The title of this post comes from a passage in the essay where Lefebvre reacts to a Celtic cross, with its circle superimposed upon the otherwise bland cruciform wall-hanging. In that instant of - what? not revelation, certainly, but perhaps anger-filled insight - clarity, we have the key to Lefebvre's protest against the dominance of the Roman Catholic Church in the life of rural France. He juxtaposes the virile, sensual, life-affirming rituals of pagan religious rituals - those moments after harvest and before planting when communities would toss caution to the wind, celebrate a massive communal feast, and end in an (imagined, I think, in Lefebvre's preference for sensuality) orgy of Epicurean gluttony and Dionysian sexuality. The Church, by which he means the Roman Catholic Church, has baptized these and other rituals, robbed them of their sensuality and life-affirming celebratory core, and rendered them not just placid, but even negative. What was once a huge communal feast has become the Eucharist with its bland little wafer and barest hint of a taste of (consecrated) wine. Sexuality? The Church gives us a neutered, even emasculated Christ and the Virgin Mother. Rather than affirming life, even as these celebrations created conditions that kept rural populations perpetually on the edge of near-catastrophe, the Church has simultaneously offered a certain amount of safety to rural communities even as it strips life of those rituals and signs that would give meaning and joy to it.

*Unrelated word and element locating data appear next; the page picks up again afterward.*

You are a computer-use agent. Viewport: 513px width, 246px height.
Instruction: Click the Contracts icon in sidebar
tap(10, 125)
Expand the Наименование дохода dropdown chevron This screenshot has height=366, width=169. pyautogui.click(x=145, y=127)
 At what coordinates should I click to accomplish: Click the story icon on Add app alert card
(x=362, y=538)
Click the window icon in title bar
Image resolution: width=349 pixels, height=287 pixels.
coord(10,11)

With the sun crucified by the Church, we have the negation of all that Lefebvre wishes to see returned to a rural life robbed of any joy by a set of doctrines and practices that repress, even destroy, what little of real life might remain.

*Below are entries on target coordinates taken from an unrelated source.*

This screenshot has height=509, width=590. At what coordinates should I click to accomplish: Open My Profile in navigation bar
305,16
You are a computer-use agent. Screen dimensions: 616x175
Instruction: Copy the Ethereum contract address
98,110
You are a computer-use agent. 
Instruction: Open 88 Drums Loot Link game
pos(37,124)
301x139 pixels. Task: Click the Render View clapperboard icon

While it might be possible to see, buried in his description of his local church there in he Pyreneean foothills hints of possible subversion, of space reserved for clandestine gatherings in the heart of a space consecrated to the on-going repression of the rural proletariat, I believe this over-reading misses a key component of Lefebvre's approach to Marxism. It is not just liberation; it is a reconstitution, the possibility for life, particularly rural life, to be in greater accord with the rhythms and tempo of the seasons. Part of the practice of such communities is the ritualized acknowledgment of these rhythms, important touchstones for communal life. It is this ritualized harmony, this celebration of life, that Lefebvre wants to see restored. It is a deep streak of paganism that runs through at least Boer's presentation of his musings not just on the Roman Catholic Church, but his far larger project of understanding rural life.

There is little room, it seems, even for a subversive Catholicism, to take root in the heart of a community that, once it has tossed off the shackles of capitalist exploitation, would return in some manner to a more natural - and more ritualized practice - way of living.